> _PROBLEM DESCRIPTION_
A verbatim transcript of the lines below, starting at the first and ending with the one that holds "Given: Open the Fax icon in the sidebar", is what should be produced.

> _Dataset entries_
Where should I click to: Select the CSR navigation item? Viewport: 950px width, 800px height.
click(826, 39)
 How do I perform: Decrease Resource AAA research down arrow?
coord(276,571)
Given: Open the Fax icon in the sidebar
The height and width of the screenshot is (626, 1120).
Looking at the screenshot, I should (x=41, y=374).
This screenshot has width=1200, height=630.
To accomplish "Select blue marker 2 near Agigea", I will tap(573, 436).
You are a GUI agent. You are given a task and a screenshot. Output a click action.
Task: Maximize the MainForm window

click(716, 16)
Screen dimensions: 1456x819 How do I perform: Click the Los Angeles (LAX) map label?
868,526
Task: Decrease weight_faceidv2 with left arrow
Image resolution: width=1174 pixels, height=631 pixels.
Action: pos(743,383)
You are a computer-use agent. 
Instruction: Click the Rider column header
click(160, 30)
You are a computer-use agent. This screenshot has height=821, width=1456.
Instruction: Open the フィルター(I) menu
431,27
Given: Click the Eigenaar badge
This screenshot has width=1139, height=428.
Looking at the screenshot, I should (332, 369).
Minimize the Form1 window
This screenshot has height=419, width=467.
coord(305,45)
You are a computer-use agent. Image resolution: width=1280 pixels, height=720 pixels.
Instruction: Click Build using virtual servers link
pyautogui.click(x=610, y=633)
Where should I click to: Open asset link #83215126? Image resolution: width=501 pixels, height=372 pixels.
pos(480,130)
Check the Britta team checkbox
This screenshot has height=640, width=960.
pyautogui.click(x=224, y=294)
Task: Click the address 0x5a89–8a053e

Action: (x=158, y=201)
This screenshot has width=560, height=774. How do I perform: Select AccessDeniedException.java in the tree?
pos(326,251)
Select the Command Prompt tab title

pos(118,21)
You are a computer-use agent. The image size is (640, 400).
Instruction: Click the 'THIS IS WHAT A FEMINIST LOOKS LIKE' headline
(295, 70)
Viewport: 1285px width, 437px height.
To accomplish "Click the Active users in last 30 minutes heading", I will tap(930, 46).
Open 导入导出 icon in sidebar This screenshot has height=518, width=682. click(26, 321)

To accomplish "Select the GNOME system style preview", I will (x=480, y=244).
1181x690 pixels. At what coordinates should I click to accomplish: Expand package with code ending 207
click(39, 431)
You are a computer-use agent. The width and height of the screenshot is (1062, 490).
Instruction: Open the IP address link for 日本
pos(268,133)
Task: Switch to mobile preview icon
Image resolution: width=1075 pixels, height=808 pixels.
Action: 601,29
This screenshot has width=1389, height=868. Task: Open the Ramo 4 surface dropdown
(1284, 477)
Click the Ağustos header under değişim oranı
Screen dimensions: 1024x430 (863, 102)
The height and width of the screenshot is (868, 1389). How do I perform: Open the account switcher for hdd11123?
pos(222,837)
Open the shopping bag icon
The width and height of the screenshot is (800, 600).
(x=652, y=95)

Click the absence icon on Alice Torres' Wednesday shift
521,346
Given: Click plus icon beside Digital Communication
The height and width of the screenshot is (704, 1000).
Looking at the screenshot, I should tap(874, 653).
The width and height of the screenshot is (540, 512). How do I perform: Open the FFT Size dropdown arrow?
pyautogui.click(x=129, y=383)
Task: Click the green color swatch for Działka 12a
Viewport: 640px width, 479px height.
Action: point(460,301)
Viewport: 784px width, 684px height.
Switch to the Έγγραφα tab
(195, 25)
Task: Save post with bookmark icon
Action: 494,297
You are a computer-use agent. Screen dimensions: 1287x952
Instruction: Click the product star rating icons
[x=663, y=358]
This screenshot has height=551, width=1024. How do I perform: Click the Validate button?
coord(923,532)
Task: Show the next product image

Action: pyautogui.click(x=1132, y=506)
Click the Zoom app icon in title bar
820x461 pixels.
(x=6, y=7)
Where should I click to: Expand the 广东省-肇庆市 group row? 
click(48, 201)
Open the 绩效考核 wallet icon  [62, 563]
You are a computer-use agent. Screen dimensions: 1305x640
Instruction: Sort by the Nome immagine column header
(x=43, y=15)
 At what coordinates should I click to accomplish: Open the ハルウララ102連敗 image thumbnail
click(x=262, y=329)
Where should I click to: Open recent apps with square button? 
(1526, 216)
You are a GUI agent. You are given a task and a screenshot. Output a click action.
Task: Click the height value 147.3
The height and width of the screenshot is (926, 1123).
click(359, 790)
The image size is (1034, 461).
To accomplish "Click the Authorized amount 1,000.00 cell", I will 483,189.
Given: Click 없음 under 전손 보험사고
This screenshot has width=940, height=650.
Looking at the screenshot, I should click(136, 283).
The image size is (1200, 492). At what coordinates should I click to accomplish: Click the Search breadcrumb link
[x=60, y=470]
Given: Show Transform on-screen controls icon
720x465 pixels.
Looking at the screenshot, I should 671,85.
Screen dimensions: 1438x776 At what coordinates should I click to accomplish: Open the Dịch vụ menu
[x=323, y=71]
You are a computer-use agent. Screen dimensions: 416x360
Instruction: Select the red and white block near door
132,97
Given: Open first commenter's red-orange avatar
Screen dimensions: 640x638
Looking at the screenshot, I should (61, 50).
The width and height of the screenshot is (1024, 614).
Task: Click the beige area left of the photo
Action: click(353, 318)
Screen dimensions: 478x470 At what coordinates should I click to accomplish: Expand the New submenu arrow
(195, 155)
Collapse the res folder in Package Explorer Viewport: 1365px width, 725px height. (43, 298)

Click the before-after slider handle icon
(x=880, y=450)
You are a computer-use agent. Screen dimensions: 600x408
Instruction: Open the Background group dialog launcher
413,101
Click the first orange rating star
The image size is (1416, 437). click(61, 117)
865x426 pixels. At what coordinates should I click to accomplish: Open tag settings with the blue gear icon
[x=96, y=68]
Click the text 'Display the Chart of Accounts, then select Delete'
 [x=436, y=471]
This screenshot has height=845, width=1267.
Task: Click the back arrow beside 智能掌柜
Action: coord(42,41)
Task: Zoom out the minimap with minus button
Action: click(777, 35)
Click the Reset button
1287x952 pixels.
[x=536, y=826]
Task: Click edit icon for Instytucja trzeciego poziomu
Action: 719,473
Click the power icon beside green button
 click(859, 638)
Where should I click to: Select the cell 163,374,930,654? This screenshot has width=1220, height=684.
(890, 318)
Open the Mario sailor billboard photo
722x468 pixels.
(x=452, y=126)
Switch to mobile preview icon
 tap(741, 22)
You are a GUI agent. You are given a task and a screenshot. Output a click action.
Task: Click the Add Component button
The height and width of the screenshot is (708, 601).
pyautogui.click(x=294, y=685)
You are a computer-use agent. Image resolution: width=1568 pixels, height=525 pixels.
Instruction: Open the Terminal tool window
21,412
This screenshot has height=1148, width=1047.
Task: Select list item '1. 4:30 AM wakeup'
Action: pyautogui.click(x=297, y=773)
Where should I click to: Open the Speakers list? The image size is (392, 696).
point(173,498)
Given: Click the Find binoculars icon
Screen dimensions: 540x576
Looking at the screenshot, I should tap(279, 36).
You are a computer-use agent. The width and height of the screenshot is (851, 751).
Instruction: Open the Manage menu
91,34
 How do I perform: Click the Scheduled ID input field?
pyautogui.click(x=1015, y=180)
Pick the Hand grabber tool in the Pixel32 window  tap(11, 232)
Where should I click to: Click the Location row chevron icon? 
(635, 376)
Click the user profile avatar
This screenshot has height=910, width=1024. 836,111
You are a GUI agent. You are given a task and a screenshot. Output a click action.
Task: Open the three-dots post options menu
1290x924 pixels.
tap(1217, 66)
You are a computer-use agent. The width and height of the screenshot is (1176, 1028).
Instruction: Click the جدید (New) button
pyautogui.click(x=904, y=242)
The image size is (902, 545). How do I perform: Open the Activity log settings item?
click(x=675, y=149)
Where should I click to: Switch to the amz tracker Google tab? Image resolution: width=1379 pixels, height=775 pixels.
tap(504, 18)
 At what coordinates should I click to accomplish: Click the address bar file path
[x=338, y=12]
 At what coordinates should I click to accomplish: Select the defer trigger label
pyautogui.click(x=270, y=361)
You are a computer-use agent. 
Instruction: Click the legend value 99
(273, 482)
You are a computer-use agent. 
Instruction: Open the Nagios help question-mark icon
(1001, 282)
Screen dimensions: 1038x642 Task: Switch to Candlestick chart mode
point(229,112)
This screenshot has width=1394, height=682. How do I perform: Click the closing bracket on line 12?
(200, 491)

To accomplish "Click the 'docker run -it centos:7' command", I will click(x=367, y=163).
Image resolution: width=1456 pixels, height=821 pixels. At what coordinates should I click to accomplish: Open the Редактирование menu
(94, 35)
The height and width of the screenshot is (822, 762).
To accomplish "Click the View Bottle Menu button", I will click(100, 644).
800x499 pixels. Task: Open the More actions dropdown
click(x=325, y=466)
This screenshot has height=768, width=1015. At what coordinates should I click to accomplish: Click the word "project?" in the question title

> _THE COMPLETED TASK_
Where should I click to: Select the CSR navigation item? Viewport: 950px width, 800px height.
click(826, 39)
 How do I perform: Decrease Resource AAA research down arrow?
coord(276,571)
Given: Open the Fax icon in the sidebar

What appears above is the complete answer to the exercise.